After her successful 4-album stint as a teen pop sensation, she’s left Disney’s Hollywood Records and signed to a proper music label, Interscope. ‘Revival’ is not as exciting nor has a fraction of the energy ‘Stars Dance’ had but it offers all the sensuality and depth its predecessor lacked.
Coming off the energy of ‘Stars Dance’, ‘Revival’ is like coming home after few drinks with your friends and finding your home lit only by candles with a trail of rose petals leading up to your bedroom. At first, you’re thrown off by the change of energy. But the curiosity moves you slowly through the candlelit foyer to the sensual vibes of tracks like “Same Old Love” and “Sober” before making it to the hallway. This is where Selena reminisces of previous relationships and offers the mysterious sounds of “Good For You” and “Camouflage”. Here, she proclaims she has, “so much shit to say.” You finally reach the bedroom to find it empty. The climax is not a lover but actually yourself with self-empowering tracks like “Survivors” and the finale track “Rise”.

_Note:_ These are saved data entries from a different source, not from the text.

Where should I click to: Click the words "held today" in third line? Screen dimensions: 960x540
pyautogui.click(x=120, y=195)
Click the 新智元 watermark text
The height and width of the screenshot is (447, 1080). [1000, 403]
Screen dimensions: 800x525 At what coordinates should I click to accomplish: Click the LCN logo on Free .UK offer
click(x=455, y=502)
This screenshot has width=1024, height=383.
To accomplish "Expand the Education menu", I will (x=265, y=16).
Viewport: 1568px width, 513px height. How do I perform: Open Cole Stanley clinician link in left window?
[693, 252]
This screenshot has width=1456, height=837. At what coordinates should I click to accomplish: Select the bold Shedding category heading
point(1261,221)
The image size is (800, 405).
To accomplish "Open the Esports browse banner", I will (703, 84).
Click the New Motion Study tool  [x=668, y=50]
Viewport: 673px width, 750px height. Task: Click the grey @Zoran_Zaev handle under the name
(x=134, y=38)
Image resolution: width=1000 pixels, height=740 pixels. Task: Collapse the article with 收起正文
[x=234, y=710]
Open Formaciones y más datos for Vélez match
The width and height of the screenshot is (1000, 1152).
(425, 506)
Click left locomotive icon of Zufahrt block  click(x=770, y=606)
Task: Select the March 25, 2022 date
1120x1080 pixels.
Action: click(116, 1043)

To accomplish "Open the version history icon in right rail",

The album takes your mind outside of the “schoolyard crushes” and “intro to house parties” environments that her previous teen albums seemed to have taken place. And this successfully allows Selena to tell her story as an empowered and mature young woman. Though mostly a sensual #BedroomMusic vibe through the entire album, tracks like “Body Heat” and “Me and the Rhythm” give a spark of fire to keep the album interesting and fun.
Overall, I think Selena Gomez perfectly executed her emancipation (in her own way) from the teen image she once had and offers a cohesive album for the more experienced listener.